34 thoughts on “Boxing day footwear

    1. I would definitely agree with ratite tarsus (not foot exactly), but could be emu (as far as I can tell without checking).

      My first thought was snake, because the broad scutes look like ventrals, but the other scales are not ophidian-like and such a combination occurs in no squamate of sufficient size. Non-overlapping polygonal scales are typical of archosaurs.

    2. After reading John Scanlon’s post, and looking at some photos of boots (is that cheating?) I withdraw my snake vote and say it does truly look like ostrich leg.

  1. Definitely not a caiman(or any other crocodilian) belly, which have multiple scutes per transverse row, nor a crocodilian’s tail, where the distalmost whorls do have one ventral, but the laterals are also enlarged. Lizards are out for the same reason– those with enlarged ventrals have multiple scales in each transverse row. Snakes have a single enlarged ventral, but the laterals look more irregular in size and arrangement than I would expect on most snakes. I have insufficient knowledge of ratite (ostrich, emu, etc.) feet to make an informed comment on that possibility.

    1. That, in longer words, is the reasoning that was taking me towards a snake too.
      But just to be different and split the difference, how about an axolotl? (Now having to check the size of axolotls … and their spelling! Typically 23, max 30cm ; doesn’t look likely.
      OK, having considered scale scale, it’ll have to be a big snake : python, boa or anaconda? On which point … I hear my space ship (a Cobra Mk3, out of Lave on the Tionisla run) calling …

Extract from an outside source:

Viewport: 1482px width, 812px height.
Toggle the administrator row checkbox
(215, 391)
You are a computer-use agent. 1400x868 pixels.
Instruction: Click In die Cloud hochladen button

        1. Oh yes, of course. I don’t get to see many amphibians – severe declines here over the last few decades – and I’d forgotten the silky smoothness of their skin.

  2. Dungar DoraThen crafted those from the big toes on the front foot of the Black Dragon Giedromax, Terror of the southern Narlmarches.

  3. Yep, it’s ostrich leg, as several people have noted (pat yourselves on the back!). The “scales” indicate to me the reptilian ancestry of birds, but perhaps they’re not homologous chracters. Some reader will know.